Originally published in The Guardian on November 14, 2022

Russia’s illegal invasion of Ukraine caused a massive surge in gas and LNG prices that have enabled gas companies around the world, including Australia to make record-level profits.

But none of these profits have come from either management decisions or productive investments. The price rise has not come from any economic improvements. No, they have come only from an illegal invasion that is causing great human misery.

Labour market and fiscal policy director Greg Jericho notes research suggests that the gas sector has accrued around $26bn in profits due to price rises affected by the Russian invasion. He argues that all of these profits should be garnered in taxation – a view that echoes that of former Treasurer Secretary Ken Henry.

This revenue would be enough to cover the cost of rewiring the nation and greatly assist the tradition to renewables.

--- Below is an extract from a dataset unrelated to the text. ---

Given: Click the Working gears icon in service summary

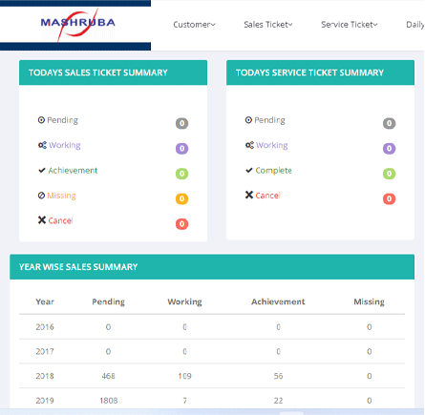Looking at the screenshot, I should [249, 145].
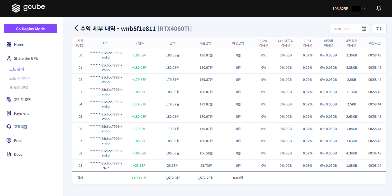Open the 노드 수익내역 submenu item
This screenshot has height=196, width=392.
pyautogui.click(x=20, y=78)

But the problem of revenue are much deeper than the need for a windfall profits tax.

Jericho’s analysis of industry data reveals that the industry pays much less company tax relative to production than it did in the past.

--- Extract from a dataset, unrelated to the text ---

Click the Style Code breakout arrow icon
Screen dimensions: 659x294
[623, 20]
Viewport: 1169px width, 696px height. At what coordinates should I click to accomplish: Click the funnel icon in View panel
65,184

Had the industry paid the same level of company tax relative to revenue that is had in the decade prior to the opening of the Gladstone port, in 2019-20 alone, an extra $9.1bn in tax revenue would have been raised.

Oil and gas are Australia’s resources. Not only are their emissions causing climate change but the profits are largely headed overseas, and more than in the past not flowing through into taxation.

As Australians demand better and wider government services, and the costs of dealing with climate change grow ever higher, we need to ensure the fossil fuel companies pay their rightful share.